Les yeux mi-clos, j’ai regardé Sephy se diriger d’un pas lourd vers le téléphone. Elle a posé sa main sur le combiné et a hésité.
— Vas-y, l’a encouragée Jude. Personne ici ne le fera pour toi. Nous les Nihils, on s’occupe de nos propres affaires. On aura au moins appris ça de vous les Primas.
— Je voulais qu’on me fiche la paix, c’est pour ça que j’ai emménagé ici, a dit Sephy.
— Si tu le dis.
— Oui, je le dis, a affirmé Sephy avant d’ajouter : tu vois, je savais que tu viendrais.
Jude et Sephy se sont regardés. Je saignais, j’allais peut-être mourir et ils m’avaient oubliée.
— Allez, vas-y, appelle ton ambulance, a enfin craché Jude.
Sephy a composé le numéro du service d’urgence. Elle s’est tournée vers moi et m’a adressé un sourire qui se voulait rassurant. Puis elle a parlé dans le téléphone. Mais je ne l’entendais pas et sa voix me semblait de plus en plus lointaine. La pièce s’effaçait. J’étais en train de mourir. La dernière chose que j’ai vue, c’est Jude qui s’approchait de ma sœur, son arme à la main. J’ai voulu crier, la prévenir, mais mes yeux se sont fermés...
Jude
Minerva ne me causerait plus de souci. Elle était hors jeu, mais elle survivrait. J’avais vu assez de blessures par balle dans ma vie pour savoir que celle-ci n’était pas fatale. J’ai attendu que Sephy raccroche avant de poser le canon de mon arme sur sa tempe. Elle s’est immobilisée .
— Tu as peut-être envie de mourir, Perséphone Hadley, mais malgré tes beaux discours, tu ne te fiches pas de ta sœur. Et puis, tu peux essayer de me convaincre du contraire, mais tu ne te fiches pas du tout du bébé qui pousse en toi.
J’ai baissé mon arme et à la place, j’ai posé mes lèvres sur la tempe de Sephy. Je lui ai murmuré d’une voix mielleuse :
— C’est comme ça que je vais me venger de toi. J’utiliserai ton enfant.
— Si tu touches à un cheveu de cet enfant, je te tue. Je te jure que je te tue, a sifflé Sephy entre ses dents.
Elle s’est reculée et m’a jeté un regard féroce de lionne.
— Tiens, tu n’es pas si différente de moi, on dirait, ai-je souri.
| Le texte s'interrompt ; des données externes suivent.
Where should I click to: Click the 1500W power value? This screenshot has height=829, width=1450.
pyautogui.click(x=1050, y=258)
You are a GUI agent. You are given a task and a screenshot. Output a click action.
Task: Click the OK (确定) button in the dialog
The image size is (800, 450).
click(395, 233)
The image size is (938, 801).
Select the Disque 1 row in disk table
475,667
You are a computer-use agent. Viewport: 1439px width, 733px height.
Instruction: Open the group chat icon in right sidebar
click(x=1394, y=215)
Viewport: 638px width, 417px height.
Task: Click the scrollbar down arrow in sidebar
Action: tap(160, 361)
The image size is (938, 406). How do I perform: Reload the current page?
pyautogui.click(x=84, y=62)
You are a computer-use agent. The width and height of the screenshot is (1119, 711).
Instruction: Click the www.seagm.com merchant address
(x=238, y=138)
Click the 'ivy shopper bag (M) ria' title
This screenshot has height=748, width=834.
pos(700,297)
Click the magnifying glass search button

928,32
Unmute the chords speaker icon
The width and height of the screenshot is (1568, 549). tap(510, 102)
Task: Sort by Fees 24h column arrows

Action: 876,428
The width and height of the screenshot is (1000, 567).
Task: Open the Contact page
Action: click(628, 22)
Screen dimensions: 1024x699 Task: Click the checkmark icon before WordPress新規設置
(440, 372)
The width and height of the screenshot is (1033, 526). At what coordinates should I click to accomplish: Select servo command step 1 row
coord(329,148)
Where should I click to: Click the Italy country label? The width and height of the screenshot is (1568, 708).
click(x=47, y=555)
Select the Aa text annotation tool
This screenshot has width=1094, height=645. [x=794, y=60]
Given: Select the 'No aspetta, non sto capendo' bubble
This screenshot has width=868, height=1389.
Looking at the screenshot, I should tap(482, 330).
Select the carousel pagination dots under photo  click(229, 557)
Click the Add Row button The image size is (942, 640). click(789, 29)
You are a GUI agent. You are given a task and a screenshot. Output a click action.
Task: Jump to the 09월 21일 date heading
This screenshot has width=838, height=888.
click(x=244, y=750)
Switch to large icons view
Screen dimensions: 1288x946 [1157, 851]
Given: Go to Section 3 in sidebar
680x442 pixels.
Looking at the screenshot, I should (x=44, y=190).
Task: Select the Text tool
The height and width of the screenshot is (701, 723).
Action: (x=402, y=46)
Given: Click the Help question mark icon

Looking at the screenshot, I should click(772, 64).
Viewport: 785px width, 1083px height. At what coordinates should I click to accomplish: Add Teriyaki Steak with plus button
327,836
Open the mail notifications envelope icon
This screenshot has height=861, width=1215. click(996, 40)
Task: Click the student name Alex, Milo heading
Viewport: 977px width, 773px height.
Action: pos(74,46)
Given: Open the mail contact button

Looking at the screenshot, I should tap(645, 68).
Et tu n’as finalement pas tant envie de mourir.
— Jude, laisse mon enfant tranquille ! Je te préviens...
J’ai souri, j’avais déjà une nouvelle idée.
— Je vais te pourrir la vie. La tienne et celle de tous ceux que tu aimes. Et ton gosse m’y aidera.
Au loin, j’entendais les hurlements des sirènes qui se rapprochaient. J’ai regardé Sephy. Et enfin, j’ai obtenu ce pour quoi j’étais venu. Enfin, Sephy avait peur. Elle était terrifiée. Elle tremblait de la tête aux pieds. Oui, j’avais un plan. Un plan magnifique. Ça me prendrait du temps, j’allais devoir me montrer patient. Plus patient que je ne l’avais jamais été. Mais ça fonctionnerait. Et mon frère Callum serait enfin vengé.
— Laisse-nous, laisse-nous tranquilles, a murmuré Sephy.
J’ai réenclenché la sécurité de mon revolver, que j’ai glissé dans ma poche. J’ai posé ma main sur le ventre de Sephy. Elle a tressailli, mais n’a pas reculé. J’ai senti un mouvement sous ma paume. Le bébé bougeait.
— On se retrouvera, Sephy, l’ai-je prévenue. Toi et ton enfant.
Et j’ai quitté l’appartement au moment où les sirènes poussaient leur cri sous les fenêtres de Sephy.